EXERCISE AIM
The records that follow need to be output exactly as they are.

AVAILABLE DATA
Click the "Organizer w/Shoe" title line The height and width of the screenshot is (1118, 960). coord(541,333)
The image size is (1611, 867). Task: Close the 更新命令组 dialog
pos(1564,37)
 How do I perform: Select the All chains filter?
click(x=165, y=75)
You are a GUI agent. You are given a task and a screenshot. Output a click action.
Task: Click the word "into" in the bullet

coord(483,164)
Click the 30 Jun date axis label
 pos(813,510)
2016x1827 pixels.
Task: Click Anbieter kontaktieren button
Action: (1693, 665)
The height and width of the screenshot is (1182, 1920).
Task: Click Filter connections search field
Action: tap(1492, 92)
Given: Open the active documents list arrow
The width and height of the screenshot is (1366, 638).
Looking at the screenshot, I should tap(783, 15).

PROBLEM SOLUTION
Click the "Organizer w/Shoe" title line The height and width of the screenshot is (1118, 960). coord(541,333)
The image size is (1611, 867). Task: Close the 更新命令组 dialog
pos(1564,37)
 How do I perform: Select the All chains filter?
click(x=165, y=75)
You are a GUI agent. You are given a task and a screenshot. Output a click action.
Task: Click the word "into" in the bullet

coord(483,164)
Click the 30 Jun date axis label
 pos(813,510)
2016x1827 pixels.
Task: Click Anbieter kontaktieren button
Action: (1693, 665)
The height and width of the screenshot is (1182, 1920).
Task: Click Filter connections search field
Action: tap(1492, 92)
Given: Open the active documents list arrow
The width and height of the screenshot is (1366, 638).
Looking at the screenshot, I should tap(783, 15).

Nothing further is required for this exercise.